▶ [Your instructions]:
Determine how many lines in the records below contain "menu", then state that number alone.

▶ [The records]:
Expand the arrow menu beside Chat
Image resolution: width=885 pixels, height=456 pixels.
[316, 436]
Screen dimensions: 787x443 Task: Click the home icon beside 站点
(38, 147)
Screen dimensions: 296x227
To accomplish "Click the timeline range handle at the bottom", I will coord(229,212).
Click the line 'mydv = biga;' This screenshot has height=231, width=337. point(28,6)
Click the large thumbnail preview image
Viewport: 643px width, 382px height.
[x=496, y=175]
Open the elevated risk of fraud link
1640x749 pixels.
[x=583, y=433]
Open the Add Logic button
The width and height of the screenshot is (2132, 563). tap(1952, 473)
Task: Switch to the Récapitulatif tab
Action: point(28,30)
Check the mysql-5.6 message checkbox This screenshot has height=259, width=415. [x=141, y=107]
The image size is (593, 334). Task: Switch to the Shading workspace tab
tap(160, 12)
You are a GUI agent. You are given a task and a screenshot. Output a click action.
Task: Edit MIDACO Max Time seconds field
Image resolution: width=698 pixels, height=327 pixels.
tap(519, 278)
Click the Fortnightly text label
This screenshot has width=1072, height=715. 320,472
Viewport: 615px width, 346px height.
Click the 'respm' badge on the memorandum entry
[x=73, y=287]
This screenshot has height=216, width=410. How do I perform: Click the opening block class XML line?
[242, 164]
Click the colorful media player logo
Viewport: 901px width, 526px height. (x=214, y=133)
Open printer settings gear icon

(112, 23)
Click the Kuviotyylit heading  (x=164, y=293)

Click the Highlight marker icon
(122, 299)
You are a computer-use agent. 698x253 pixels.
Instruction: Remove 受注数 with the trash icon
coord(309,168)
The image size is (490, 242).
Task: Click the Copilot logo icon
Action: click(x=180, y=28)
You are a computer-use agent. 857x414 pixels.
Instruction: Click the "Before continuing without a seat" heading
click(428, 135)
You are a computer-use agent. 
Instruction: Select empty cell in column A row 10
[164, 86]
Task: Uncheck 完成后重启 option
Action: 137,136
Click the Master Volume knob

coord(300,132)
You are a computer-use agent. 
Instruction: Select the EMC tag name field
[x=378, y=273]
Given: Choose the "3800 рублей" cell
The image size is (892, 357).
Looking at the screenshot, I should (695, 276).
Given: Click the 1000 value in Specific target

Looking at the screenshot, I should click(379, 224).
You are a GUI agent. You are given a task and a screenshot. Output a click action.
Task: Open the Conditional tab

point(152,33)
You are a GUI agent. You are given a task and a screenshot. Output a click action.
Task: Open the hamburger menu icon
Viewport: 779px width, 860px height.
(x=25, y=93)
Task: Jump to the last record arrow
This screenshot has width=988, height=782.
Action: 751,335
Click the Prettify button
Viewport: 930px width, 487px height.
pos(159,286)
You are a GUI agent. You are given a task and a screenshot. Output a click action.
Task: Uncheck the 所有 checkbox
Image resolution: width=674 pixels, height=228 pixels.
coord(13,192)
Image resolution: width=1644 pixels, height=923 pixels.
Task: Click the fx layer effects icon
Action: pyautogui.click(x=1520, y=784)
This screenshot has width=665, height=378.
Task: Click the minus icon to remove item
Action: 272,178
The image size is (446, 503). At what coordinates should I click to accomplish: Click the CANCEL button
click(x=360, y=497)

▶ [The answer]:
2